In 1996 almost 80% of all transactions were made with checks or 
cash.\1\ Today, less than half of the purchases are conducted 
in those old ways. By 2010, the Nilson Report, an industry 
newsletter, estimates that consumers will use credit and debit 
cards for over 70% of all their purchases. The growth in the 
use of credit and debit cards has occurred in the old fashioned 
brick and mortar stores, but it has also facilitated a whole 
new brand of commerce. Without credit cards, e-commerce as we 
know it today would not exist.
---------------------------------------------------------------------------
    \1\Robert J. Samuelson, The Cashless Society Has Arrived, Newsweek, 
June 25, 2007 (available at http://www.msnbc.msn.com/id/19263119/site/
newsweek/).
---------------------------------------------------------------------------
    Properly used, credit cards offer many benefits for 
consumers and businesses alike. For consumers, they offer fraud 
protection, payment flexibility, the ability to track purchases 
and rewards miles.

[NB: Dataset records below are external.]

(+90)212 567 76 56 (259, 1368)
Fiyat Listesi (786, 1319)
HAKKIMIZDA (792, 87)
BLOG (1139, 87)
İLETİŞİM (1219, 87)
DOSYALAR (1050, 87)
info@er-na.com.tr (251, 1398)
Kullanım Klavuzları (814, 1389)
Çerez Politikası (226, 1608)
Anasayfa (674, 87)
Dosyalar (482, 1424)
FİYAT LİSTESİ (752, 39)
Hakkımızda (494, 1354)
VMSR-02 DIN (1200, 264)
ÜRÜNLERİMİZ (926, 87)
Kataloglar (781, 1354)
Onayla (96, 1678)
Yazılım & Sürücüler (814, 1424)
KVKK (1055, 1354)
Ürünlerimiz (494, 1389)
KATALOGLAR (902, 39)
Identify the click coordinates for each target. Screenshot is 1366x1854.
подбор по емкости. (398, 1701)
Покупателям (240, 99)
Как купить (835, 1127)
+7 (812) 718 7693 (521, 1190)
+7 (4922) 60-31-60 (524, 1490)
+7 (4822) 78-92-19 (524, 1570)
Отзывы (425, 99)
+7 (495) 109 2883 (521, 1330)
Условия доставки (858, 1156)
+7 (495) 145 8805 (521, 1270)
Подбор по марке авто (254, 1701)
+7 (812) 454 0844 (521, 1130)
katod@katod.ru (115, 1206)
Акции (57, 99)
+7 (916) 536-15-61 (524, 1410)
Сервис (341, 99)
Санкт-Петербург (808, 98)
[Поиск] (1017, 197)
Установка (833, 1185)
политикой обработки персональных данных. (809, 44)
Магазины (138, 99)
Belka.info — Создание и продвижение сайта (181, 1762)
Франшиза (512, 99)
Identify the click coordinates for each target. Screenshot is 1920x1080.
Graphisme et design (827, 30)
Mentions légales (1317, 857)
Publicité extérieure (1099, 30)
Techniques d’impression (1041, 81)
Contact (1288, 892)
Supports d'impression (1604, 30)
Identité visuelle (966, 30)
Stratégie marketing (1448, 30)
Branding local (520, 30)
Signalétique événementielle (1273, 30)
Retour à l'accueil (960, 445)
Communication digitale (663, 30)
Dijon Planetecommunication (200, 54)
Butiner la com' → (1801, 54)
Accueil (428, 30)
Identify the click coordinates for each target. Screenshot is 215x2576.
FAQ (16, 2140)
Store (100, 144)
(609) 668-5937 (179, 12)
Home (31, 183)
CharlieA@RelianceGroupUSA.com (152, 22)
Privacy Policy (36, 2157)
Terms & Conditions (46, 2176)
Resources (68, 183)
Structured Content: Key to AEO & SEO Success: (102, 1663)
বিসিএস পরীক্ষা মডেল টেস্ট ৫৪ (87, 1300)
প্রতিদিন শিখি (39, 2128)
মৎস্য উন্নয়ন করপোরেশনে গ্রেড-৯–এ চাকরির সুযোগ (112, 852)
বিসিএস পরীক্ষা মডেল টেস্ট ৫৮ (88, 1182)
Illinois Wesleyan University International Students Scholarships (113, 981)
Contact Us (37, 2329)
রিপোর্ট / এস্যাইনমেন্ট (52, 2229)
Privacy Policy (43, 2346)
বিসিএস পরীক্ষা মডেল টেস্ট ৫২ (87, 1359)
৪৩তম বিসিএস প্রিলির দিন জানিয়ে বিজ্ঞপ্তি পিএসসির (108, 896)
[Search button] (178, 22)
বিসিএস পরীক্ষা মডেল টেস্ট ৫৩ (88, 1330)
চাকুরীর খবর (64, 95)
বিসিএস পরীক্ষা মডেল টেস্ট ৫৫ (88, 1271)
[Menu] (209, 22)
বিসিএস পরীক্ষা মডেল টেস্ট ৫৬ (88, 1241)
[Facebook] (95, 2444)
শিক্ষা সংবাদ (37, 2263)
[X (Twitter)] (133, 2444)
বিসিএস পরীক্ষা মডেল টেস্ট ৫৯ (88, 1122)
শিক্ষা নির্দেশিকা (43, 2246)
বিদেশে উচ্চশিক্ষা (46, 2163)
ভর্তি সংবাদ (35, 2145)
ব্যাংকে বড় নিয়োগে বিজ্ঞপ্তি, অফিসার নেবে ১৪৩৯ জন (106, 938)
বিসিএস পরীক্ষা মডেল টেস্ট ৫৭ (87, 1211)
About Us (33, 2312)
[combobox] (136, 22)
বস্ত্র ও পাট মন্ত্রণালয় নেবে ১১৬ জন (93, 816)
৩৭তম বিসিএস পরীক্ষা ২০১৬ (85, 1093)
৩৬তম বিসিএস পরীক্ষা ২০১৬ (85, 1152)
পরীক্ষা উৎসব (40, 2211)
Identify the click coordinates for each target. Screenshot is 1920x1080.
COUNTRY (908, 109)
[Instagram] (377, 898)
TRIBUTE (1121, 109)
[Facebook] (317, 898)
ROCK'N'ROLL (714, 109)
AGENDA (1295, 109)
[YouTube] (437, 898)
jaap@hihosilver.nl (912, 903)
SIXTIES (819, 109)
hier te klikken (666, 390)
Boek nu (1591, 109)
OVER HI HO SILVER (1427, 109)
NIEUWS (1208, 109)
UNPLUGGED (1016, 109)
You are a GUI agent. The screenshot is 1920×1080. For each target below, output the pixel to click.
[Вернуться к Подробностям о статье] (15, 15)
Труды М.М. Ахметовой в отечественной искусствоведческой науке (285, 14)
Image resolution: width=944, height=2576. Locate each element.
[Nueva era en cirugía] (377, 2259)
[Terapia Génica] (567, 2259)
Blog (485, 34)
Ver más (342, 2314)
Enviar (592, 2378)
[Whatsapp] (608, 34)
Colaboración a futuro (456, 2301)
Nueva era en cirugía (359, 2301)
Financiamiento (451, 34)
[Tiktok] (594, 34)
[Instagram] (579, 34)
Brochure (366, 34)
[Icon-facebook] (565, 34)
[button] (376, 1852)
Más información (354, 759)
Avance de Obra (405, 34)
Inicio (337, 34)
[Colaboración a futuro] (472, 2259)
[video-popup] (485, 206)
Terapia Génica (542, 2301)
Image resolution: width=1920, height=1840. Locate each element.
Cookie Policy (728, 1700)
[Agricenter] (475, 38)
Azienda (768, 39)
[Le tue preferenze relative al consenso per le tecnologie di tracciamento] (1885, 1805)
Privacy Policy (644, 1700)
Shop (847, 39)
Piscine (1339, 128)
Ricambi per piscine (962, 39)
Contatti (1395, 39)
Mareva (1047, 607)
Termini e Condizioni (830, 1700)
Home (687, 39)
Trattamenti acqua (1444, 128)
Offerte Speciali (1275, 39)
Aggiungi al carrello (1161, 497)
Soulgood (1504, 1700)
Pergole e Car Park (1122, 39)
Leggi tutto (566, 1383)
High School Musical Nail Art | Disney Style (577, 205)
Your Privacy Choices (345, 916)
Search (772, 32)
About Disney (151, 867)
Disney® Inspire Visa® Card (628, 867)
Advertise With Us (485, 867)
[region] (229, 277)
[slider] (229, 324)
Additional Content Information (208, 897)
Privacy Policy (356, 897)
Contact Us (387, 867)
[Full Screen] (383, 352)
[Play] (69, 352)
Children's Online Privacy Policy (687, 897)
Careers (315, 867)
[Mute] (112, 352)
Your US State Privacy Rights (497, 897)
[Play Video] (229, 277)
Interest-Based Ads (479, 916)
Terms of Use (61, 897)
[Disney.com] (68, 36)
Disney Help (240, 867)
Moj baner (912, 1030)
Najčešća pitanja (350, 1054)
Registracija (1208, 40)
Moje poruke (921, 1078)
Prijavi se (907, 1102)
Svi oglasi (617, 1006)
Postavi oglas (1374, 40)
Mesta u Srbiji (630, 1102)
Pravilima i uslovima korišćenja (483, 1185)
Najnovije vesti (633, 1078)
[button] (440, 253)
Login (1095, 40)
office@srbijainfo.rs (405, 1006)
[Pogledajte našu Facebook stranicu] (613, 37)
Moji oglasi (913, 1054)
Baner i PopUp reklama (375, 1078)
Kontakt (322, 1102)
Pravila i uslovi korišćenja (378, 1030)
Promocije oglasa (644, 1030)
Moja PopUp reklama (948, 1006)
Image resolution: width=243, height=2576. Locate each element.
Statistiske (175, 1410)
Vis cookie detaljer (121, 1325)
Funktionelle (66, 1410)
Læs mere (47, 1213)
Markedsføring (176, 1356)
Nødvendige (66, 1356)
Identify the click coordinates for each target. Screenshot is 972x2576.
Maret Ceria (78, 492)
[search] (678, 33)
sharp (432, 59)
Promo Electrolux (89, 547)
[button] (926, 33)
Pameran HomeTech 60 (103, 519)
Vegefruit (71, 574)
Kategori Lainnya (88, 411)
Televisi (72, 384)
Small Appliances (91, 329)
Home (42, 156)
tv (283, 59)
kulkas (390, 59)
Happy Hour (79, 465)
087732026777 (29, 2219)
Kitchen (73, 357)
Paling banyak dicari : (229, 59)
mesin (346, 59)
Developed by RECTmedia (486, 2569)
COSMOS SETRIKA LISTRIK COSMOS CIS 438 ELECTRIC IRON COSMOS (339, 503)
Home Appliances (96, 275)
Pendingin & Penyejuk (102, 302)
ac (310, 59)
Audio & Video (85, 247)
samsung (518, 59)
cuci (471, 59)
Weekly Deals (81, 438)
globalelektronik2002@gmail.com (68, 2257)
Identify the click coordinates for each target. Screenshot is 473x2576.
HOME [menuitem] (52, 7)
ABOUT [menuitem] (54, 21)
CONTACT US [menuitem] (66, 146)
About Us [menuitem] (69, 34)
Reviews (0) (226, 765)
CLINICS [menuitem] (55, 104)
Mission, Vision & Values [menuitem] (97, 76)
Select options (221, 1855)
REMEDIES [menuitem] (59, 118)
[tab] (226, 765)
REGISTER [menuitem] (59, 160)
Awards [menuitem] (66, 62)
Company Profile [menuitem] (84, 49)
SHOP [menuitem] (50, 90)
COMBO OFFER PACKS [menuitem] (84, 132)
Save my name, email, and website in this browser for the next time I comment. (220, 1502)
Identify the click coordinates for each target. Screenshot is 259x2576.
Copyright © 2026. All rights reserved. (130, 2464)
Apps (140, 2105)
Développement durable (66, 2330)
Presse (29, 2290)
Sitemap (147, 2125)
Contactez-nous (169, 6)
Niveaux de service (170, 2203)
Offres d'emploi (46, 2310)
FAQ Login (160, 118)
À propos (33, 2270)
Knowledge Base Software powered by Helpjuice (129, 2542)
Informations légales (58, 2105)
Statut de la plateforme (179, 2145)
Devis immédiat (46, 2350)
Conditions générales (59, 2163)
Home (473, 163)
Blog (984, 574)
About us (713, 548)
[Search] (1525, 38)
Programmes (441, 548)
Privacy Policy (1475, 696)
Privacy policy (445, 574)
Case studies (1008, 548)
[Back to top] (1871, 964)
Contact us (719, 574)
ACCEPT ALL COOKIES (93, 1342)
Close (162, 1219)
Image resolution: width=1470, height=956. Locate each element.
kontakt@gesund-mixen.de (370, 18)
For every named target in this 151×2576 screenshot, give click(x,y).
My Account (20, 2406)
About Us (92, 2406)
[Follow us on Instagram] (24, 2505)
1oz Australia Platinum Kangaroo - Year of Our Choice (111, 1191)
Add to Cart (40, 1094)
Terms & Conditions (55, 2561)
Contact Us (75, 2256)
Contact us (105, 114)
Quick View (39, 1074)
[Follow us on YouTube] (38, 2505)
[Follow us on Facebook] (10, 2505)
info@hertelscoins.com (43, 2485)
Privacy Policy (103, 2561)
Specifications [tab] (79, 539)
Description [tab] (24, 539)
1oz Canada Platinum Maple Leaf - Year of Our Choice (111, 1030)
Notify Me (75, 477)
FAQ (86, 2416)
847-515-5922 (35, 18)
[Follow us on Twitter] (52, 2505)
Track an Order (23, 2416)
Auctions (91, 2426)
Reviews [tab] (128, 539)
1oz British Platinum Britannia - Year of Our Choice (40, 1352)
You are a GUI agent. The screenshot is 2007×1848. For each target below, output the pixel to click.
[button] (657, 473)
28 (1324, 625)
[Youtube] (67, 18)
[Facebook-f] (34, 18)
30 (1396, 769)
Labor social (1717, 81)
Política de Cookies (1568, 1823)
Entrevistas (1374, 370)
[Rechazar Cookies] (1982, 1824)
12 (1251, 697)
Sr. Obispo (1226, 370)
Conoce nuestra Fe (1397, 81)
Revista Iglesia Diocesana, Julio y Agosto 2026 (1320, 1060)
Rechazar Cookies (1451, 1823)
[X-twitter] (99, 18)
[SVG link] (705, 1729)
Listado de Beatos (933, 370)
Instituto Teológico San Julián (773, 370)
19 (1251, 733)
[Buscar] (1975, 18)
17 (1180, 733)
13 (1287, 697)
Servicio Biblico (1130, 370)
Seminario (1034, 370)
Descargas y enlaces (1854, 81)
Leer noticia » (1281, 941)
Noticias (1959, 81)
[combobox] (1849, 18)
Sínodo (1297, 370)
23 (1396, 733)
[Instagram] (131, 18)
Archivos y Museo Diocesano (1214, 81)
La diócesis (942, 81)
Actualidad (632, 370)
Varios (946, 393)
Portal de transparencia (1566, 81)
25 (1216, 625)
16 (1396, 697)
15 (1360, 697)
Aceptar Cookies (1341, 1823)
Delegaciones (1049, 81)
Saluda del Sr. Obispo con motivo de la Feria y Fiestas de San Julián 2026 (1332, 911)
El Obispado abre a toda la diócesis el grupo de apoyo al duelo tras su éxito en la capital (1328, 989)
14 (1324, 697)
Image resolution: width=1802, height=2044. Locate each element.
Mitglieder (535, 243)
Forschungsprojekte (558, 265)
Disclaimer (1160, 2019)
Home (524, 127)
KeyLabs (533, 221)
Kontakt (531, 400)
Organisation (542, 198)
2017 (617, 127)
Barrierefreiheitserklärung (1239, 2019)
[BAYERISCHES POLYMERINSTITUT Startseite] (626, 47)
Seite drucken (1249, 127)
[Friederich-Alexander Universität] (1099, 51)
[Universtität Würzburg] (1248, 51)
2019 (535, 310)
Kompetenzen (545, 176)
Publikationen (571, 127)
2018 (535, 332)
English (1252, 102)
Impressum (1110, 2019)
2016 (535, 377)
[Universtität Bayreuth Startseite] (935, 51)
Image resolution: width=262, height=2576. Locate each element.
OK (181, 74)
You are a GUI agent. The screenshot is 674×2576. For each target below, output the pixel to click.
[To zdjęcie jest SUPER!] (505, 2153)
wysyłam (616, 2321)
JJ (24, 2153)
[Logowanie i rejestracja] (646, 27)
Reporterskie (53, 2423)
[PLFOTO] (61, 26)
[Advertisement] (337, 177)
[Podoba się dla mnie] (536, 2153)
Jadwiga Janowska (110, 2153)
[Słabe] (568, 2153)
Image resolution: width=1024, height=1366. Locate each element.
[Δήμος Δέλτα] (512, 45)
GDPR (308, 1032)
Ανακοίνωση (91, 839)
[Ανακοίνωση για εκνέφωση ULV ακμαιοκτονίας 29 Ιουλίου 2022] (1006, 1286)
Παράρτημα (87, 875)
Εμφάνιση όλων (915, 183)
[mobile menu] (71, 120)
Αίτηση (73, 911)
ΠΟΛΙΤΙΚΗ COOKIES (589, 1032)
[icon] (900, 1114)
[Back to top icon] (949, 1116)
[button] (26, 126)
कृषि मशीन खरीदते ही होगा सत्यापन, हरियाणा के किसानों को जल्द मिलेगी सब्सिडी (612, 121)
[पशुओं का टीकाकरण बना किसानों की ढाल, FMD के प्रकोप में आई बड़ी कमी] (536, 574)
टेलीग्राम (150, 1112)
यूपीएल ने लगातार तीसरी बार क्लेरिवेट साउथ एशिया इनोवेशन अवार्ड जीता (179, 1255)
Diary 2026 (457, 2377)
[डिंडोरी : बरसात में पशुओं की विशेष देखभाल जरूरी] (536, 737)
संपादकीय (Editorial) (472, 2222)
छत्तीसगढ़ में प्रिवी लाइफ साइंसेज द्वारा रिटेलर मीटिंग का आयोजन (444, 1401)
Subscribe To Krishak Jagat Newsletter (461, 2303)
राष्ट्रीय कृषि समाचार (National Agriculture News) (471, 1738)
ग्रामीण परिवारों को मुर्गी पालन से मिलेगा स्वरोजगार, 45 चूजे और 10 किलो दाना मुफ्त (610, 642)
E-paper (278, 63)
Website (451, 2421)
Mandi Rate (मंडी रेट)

For merchants, they offer guaranteed, faster 
payment and the opportunity to expand business through Internet 
and phone sales. Further, some studies have shown that 
consumers who use credit or debit cards at the time of purchase 
are likely to spend more than they would otherwise.
    These benefits come at a price. Visa and MasterCard, the 
two largest credit card networks in the country, impose a 
number of fees on consumers. These include the interest that 
consumers pay on their purchases, as well as late fees and fees 
associated with reward programs. However, consumers pay a 
different fee, called an interchange fee, every time they make 
a purchase with a credit card. The interchange fee, which is 
set by Visa and MasterCard, is actually deducted from the funds 
that a merchant receives on a purchase. So, for example, if a 
consumer buys $100 worth of goods on his Visa card, the 
merchant only receives $98.50 from the issuing bank, with the 
$1.50 constituting the interchange fee.\2\ While the merchant 
pays this cost directly, it is ultimately passed on to 
consumers in the form of higher prices.
---------------------------------------------------------------------------
    \2\Technically, the difference between what the merchant charges 
the consumer for the product and what the merchant receives from the 
issuing bank is called a ``merchant discount fee.'' However, the 
merchant discount fee is largely based on the interchange fees that are 
charged between banks in the course of the transaction.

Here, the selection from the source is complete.